759 Comments on AMD Radeon R9 Nano Review by TPU...Not
BTW, fyi, the German site PC Games Hardware will get a Nano sample. And people claim that it is one of the best, objective sites.
yeh again i'm Taking the piss
AMD fanboys are more extremist. They always bashing Nvidia for problems but in AMD case they trying to spin it in good light.
Another thought for you. If your intent is to promote AMD then try to conduct yourself a little better if you want people to listen to you at all and buy AMD.
I need to post them somewhere tho, as I'm half serious.. :)
Sadly it's not.
Btw on a side note that reminds me...not badmouthing, but I found out H outsources some of his reviews. (not the right word)
A couple of motherboard tests which I read had dubious overclocking results.....when I asked who tested it he said the review was sent in.. lol I imagine he does the GPU tests tho.
I stopped visiting AT when Tom's bought the site.
There are a little over 650 good reasons they aren't giving this site a card. It will definitely be on the BOTTOM of the performance/dollar chart.
It's sad. I've been humping AMD's leg for almost 20 years now. I mean, honestly, SIX HUNDRED AND FIFTY DOLLARS?:laugh::roll::laugh::mad::banghead::cry:
BTW, your post is wonderful. First you accuse the others of attacking and saying that you are tired of that. Then you make two comments full of irony in that same post.

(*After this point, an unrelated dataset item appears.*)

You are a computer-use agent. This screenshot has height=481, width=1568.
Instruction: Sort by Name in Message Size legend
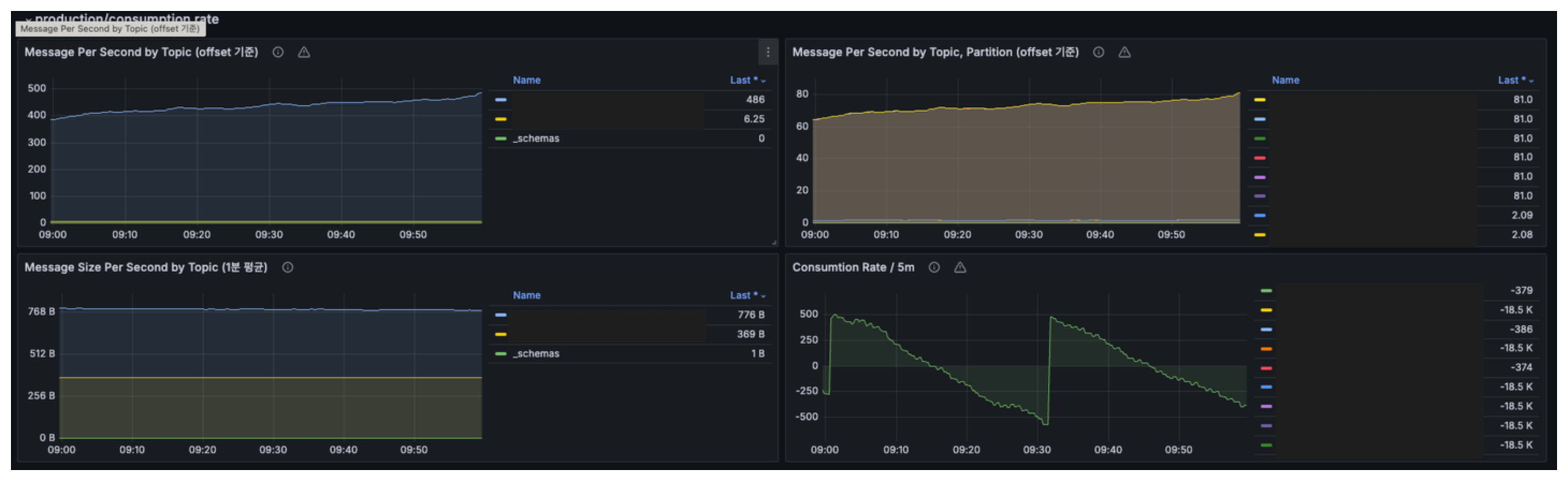[x=527, y=295]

Start including a "performance/cm2" chart!
a.) It runs much more cooler than most AMD chips & it's older brother; Fermi across ALL levels of loads
b.) Despite costing slightly more than a mid-range AMD card, it's a whole lot faster & doesn't hurt your utility bills on a yearly basis
c.) it's a real world performer than a vendor that relies heavily on paper benches where testing methods are irrelevant
d.) All Nvidia cards that has a Boost profile that hardly reach it's thermal ceiling of 82C & runs on stable, consistent boosted clocks well below the limit unlike AMD where it needs to throttle down a lot to prevent overheating.
e.) *not showing off* My main rig hardly eats 350W, 2nd one is barely 270W & NAS Box that can play MOBA games hardly eat 150W off the walls. On idle? all barely use 30W off the wall. Wattage is measured by whole system, not the card.
So tell me am I a blind supporter of the Green Camp since Day 1 OR you're just plain jelly that those who knows what's a good card & spend their money on them is pissing you off. Perhaps the whole Intel x NVIDIA setup rigs is making you cringe, whether it's single GPU or those high end SLI ones complete with custom watercooling kit from brands like EKWB built by renowned companies like Cyberpower PC, ORIGIN PC & Scan Computers?